As a first step in getting to know the Rcpp interface, I set myself the goal of designing a function myOrder() that returns the ordering of the elements of a given numeric vector. In R, this would normally be done by calling the function order(). For example, ordering the vector [2.1, 4.5, 1] would return [3, 1, 2]. I wrote two functions for doing this type of ordering and stored these in a text file myOrder.cpp, with the extension .cpp for C++:

```
#include <Rcpp.h>
using namespace Rcpp;

int pointer_compare(
const void* a,
const void* b
) {
/* Two double-pointers p1 and p2 */
double* p1 = *(double**)a;
double* p2 = *(double**)b;

/* Compare pointers based on the value they point to */
if ( *p1 < *p2 ) {
return -1;
} else if ( *p2 < *p1 ) {
return 1;
}
return 0;
}

// [[Rcpp::export]]
IntegerVector myOrder(
DoubleVector x
) {

int i, n = x.size();
IntegerVector ret(n);

double** p = (double**) malloc(n * sizeof(double*));

/*
Retrieve the addresses of the elements in x,
and store these in the pointer array p.
*/
for ( i = 0; i < n; i++ ) {
p[i] = &x[i];
}

/*
Sort the pointers based on their de-referenced
values. (i.e. the values of the elements in x)
*/
qsort(p, n, sizeof(double*), pointer_compare);

/*
'Normalize' the pointers to a range of [1...n]
by subtracting the address of the first element
in x.
*/
for ( i = 0; i < n; i++ ) {
ret[i] = p[i] - &x[0] + 1; // add 1 for R
}

free(p);

return ret;
}

```

The above functions are C code, except for only a few lines:

• Line 2: defines a namespace for the code, such that anything defined in the header file Rcpp.h that is used in the above code, does not need to be prepended with “Rcpp::”. For example, type DoubleVector is defined in Rcpp.h, and the DoubleVector parameter of function myOrder() would normally need to be declared as “Rcpp::DoubleVector x”. However, by using the namespace, it is sufficient to write “DoubleVector x”.
• Line 21: specifies that function myOrder() needs to be callable from within R.
• Lines 22, 23, 27: IntegerVector and DoubleVector are Rcpp-specific C++ type definitions, corresponding to integer and numeric vectors in R, respectively.
• Line 26: size() is a method for a vector object, which returns the length of that vector.
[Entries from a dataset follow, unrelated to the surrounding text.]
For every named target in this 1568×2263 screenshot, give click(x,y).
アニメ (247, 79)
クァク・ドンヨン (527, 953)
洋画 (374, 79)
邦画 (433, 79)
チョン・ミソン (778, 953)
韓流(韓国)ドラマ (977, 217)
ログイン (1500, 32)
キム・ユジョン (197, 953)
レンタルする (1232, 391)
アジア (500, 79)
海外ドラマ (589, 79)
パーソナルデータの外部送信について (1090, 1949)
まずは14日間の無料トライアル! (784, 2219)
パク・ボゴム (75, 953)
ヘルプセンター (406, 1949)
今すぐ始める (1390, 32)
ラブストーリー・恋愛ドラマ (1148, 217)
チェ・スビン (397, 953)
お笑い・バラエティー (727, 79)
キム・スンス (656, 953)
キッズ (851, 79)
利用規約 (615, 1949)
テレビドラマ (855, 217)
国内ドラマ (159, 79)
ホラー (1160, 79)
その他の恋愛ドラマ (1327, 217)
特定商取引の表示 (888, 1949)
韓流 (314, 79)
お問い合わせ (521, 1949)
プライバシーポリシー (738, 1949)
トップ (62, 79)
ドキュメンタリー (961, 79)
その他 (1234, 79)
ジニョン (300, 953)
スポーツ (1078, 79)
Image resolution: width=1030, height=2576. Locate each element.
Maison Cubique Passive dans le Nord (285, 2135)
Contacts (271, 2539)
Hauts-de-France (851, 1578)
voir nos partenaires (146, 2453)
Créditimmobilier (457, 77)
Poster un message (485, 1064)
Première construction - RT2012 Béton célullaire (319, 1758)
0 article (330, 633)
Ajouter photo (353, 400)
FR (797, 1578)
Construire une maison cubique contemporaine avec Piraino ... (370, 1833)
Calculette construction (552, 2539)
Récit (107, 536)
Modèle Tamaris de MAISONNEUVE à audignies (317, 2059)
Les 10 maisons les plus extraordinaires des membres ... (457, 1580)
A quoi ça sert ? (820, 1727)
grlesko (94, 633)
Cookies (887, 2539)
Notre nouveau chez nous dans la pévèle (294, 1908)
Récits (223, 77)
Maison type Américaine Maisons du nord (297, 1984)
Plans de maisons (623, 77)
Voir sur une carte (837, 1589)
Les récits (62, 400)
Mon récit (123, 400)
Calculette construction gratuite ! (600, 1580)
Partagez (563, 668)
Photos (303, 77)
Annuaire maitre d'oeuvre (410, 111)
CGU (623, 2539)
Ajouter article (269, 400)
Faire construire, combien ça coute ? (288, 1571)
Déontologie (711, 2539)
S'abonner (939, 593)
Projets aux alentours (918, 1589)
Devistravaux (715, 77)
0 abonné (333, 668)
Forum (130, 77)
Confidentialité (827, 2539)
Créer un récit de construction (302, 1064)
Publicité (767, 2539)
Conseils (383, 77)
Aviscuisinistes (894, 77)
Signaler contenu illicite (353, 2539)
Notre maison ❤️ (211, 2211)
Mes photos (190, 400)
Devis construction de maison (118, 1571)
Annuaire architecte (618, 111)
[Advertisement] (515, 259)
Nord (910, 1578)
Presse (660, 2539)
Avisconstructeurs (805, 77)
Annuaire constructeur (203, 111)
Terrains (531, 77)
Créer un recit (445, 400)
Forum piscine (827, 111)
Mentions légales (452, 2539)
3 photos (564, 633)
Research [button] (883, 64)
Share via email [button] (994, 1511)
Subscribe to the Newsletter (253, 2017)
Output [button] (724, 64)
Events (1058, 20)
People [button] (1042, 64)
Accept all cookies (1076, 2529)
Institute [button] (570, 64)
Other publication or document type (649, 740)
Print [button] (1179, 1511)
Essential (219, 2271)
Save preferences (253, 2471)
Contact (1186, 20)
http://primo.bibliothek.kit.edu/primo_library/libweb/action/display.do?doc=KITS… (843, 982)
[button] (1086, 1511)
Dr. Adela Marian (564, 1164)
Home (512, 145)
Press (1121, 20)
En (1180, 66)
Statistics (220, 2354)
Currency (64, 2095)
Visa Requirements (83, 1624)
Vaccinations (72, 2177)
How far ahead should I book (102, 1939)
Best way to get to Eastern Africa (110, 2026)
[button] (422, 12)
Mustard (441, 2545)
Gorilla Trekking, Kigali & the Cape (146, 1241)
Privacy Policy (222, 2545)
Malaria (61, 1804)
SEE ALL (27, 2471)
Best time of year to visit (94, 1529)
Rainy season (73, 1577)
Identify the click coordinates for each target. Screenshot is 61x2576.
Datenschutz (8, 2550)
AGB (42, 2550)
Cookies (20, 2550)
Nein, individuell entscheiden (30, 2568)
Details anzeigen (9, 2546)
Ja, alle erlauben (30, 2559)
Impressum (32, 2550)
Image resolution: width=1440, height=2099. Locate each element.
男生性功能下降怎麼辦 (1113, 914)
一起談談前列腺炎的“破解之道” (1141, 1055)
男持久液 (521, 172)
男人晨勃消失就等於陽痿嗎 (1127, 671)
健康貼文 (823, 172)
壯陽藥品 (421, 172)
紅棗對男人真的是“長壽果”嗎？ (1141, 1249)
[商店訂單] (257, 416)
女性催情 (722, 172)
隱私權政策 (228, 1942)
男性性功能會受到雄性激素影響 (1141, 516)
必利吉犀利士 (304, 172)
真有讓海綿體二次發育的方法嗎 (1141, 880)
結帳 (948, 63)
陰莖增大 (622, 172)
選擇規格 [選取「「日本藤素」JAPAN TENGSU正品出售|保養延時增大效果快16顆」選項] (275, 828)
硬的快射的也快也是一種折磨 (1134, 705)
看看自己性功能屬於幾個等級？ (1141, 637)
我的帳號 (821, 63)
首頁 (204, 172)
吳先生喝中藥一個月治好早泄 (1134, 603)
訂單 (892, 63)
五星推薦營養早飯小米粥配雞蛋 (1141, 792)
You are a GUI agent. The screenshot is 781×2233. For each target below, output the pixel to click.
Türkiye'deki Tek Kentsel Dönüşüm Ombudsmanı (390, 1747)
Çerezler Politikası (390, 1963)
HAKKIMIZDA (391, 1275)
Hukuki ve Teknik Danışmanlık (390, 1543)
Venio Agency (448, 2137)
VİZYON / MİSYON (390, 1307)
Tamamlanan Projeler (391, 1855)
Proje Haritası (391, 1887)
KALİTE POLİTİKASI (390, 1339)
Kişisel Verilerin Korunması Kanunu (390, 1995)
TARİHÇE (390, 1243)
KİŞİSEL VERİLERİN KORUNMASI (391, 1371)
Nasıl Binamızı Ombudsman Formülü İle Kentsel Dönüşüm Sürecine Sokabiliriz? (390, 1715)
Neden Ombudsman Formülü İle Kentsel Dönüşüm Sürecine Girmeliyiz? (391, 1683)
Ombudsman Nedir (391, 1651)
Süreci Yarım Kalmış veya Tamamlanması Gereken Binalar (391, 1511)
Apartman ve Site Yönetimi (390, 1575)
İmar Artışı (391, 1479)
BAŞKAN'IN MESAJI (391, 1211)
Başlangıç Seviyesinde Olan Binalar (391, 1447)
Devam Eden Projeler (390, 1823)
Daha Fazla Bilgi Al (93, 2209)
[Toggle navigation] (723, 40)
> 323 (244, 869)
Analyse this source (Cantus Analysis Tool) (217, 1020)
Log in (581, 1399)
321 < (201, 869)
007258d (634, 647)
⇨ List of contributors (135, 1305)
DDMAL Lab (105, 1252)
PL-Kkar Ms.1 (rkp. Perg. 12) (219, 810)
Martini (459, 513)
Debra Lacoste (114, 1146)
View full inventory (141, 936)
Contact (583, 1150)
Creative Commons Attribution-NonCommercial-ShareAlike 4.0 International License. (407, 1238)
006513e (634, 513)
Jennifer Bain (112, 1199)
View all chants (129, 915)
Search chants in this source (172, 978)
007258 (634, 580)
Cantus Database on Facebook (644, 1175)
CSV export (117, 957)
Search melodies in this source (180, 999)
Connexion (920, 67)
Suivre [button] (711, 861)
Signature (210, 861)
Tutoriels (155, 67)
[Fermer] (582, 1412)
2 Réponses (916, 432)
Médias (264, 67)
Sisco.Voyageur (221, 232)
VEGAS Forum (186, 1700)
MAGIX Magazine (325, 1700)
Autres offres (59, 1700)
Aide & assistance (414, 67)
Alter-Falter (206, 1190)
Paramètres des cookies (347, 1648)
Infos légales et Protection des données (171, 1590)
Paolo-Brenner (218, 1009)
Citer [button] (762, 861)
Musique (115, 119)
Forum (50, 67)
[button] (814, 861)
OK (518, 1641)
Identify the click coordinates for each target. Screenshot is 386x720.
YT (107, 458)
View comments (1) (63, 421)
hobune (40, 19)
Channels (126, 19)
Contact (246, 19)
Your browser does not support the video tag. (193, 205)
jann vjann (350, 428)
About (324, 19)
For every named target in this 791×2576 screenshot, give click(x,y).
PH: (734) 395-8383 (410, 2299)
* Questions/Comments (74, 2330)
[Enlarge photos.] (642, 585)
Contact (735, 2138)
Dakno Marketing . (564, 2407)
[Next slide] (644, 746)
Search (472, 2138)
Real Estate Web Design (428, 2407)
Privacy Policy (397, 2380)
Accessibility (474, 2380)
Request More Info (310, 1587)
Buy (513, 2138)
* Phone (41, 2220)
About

The above functions can be compiled, linked and called by running the following R code:

```
library(Rcpp)
sourceCpp("myOrder.cpp")
# generate some data
x <- rnorm(10)
# return the ordering of the data
myOrder(x)

```

Note that by calling the sourceCpp() function, the Rcpp package takes care of compiling and linking, and after that the C function can conveniently be called from within R.

It is interesting to compare the performance of R’s internal order() function with this custom-made Rcpp function.

You can see that the Rcpp function is quite a bit faster than R’s internal function. Obviously, R’s internal order() function is more generic than myOrder(). Also, myOrder() does not deal with NAs and only allows for non-decreasing ordering, to name just two things. Still, the above figure shows that, with relatively little effort and quite painlessly compared to R’s .C interface, it is possible to speed up R code substantially, even when considering low-level implemented R functions such as order().